Brewsterwalk – Uptown Martinsville
Then there was Brewsterwalk in October (also 2015) held in the old downtown area known as Uptown. Brewsterwalk is kind of a play on words because there is a huge annual multi-day concert here called Roosterwalk. It’s kind of a big deal.
Attendance was capped at 600 tickets, so it was a little bigger than the BallPark’s Beer Fest that had been capped at 400. There were food trucks and a sitting area just to the right of the stage, so that worked really well.
This was where we discovered Raven’s Roost Porter by Parkway Brewing. And look at that glass! It’s a full-sized pint glass. We love those glasses. We also still love Raven’s Roost. We believe that the local Food Lion (on Greensboro Road) is keeping it in stock just for us. So we buy it. A lot.
We heard a couple of bands, the Chris Duarte Group and Wild Ponies, but left before the finale band, Junto, came on. The bands were awesome. But we are a music area, right? I guess you have to expect greatness when it comes to the music around here.
MicroFestivus Premiere Craft Beer Festival – Roanoke
We’ve actually made it to MicroFestivus twice now and we are learning how to do this properly. For instance, this year we rented a hotel room within walking distance to the festival. How’s that for an idea?!
The first time it rained.
MicroFestivus was supposed to be held in Elmwood Park but, due to the rain, it got moved into the parking garage adjacent to Elmwood Park. We found it. We had our list of brewers and brews that we especially wanted to find and we set off. Our big discovery in 2014 was Southern Tier’s Creme Brulee Stout. We do buy that occasionally when we see it in a craft beer store but it really is a little on the dessert side for a beer.

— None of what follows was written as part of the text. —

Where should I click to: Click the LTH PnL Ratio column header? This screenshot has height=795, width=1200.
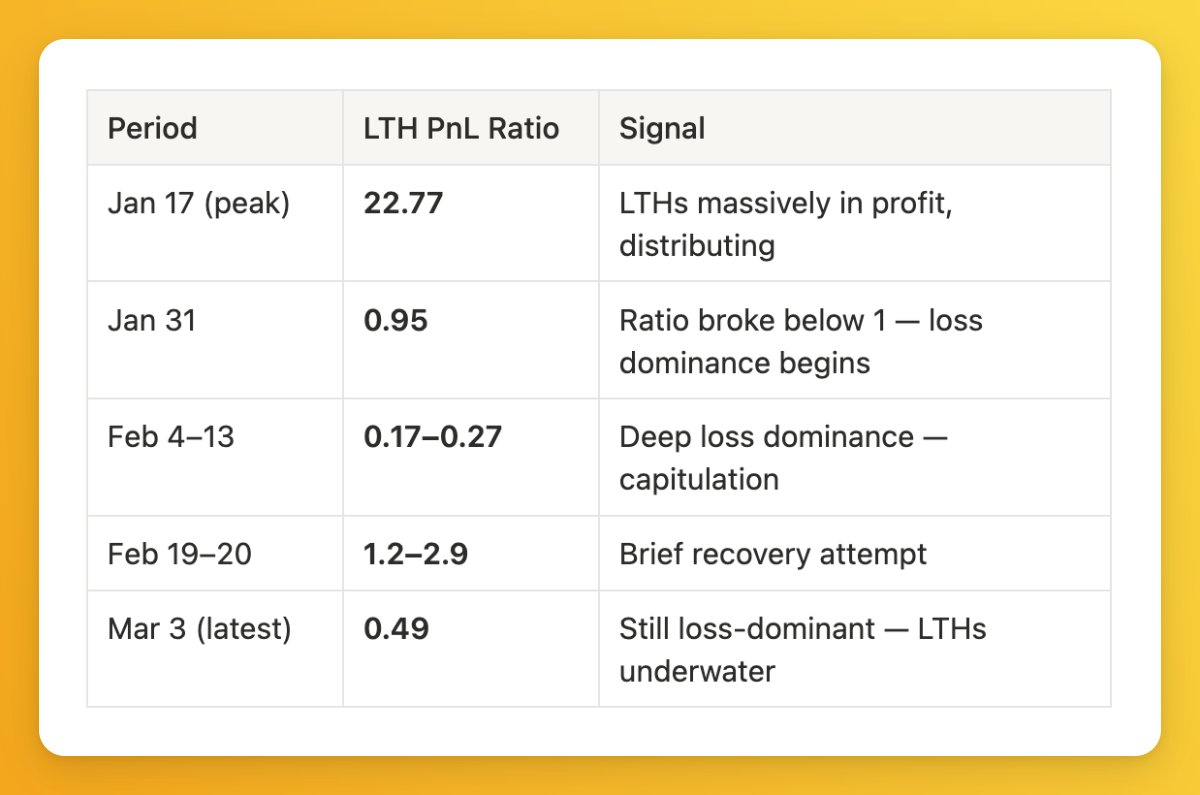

It continued to rain. There was a band set up on a soundstage but I honestly don’t remember them playing. It was wet and kind of cruddy. The beer festival was inside the garage, so you wound around the levels and that worked out really well.
The food trucks were outside of the garage and the way to them was covered by white tents.

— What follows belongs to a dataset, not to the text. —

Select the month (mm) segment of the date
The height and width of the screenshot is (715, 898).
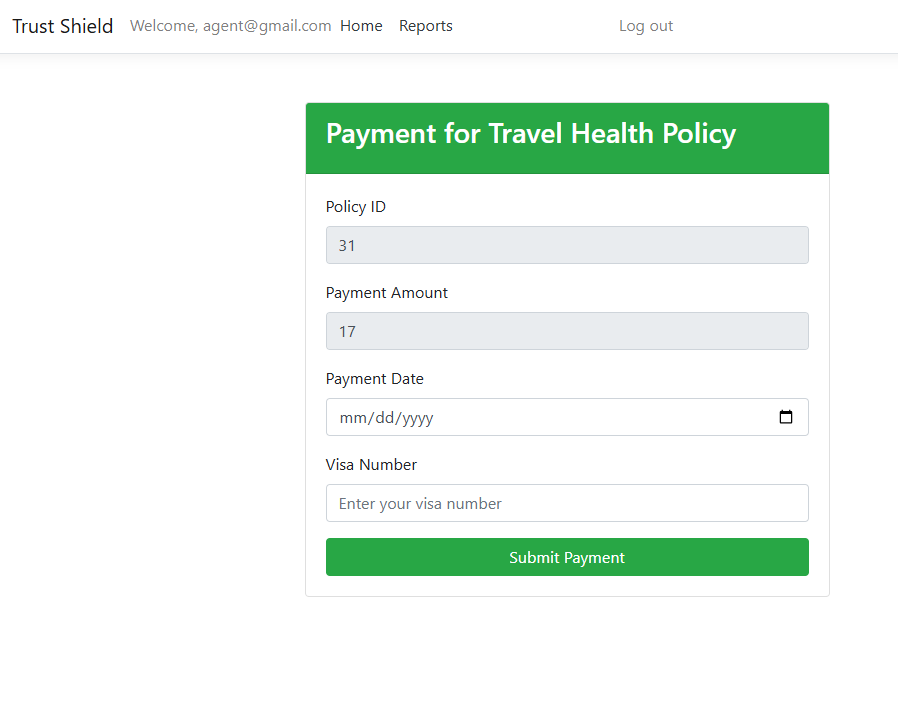[352, 418]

Fast forward to 2016. We missed 2015 MicroFestivus for some reason. This year, however, this year we were ready. There are rain clouds. The festival this year is a street festival. We have a hotel room.
We have a hotel room in Hotel Roanoke. Let me tell you, THIS is the way to “do” downtown Roanoke. Honestly, we will be staying here again. This is the prettiest hotel that I’ve ever seen and it has this wonderful “vibe”. The closest that I’ve ever experienced was the Hotel Del in San Diego. It’s old world but … almost other world.
The festival went off without a hitch. (Which is really good because the area it was in flooded two days later). Our discovery this year? South Street Brewery’s Ice Cream Porter.
Or Hardywood’s Raspberry Stout. I’m not sure. I guess it’s going to depend on who gets their bottles out to the stores. They were both stand outs.
It did not rain but it was hot. The festival entrance was on Campbell Avenue and ran two blocks up 1st Street to end at food trucks. Both Kirk Avenue and Church Avenue, which cross 1st Street, were closed and had beer tents running a block to two blocks along their sidewalks.
It was crowded but I have photos that make it look thronged and others that make it look like a Sunday afternoon church bazaar.
Roanoke is a craft beer destination even without the festival. Check out these local breweries when you can (and these probably aren’t all of them):
I have never made it to the Smith River Festival since I’ve been here. There is just so much going on this particular weekend. It looks like so much fun. There is a 5K mud run, a rubber ducky race, a boat race, tube rentals, a beer garden, and, this year, an angling pond.
Our big conflict is the mid-atlantic beer festival held in Roanoke on the same weekend, MicroFestivus. For $40 (if you buy your tickets early), you get admission to the event, an event pint glass, and forty tastings.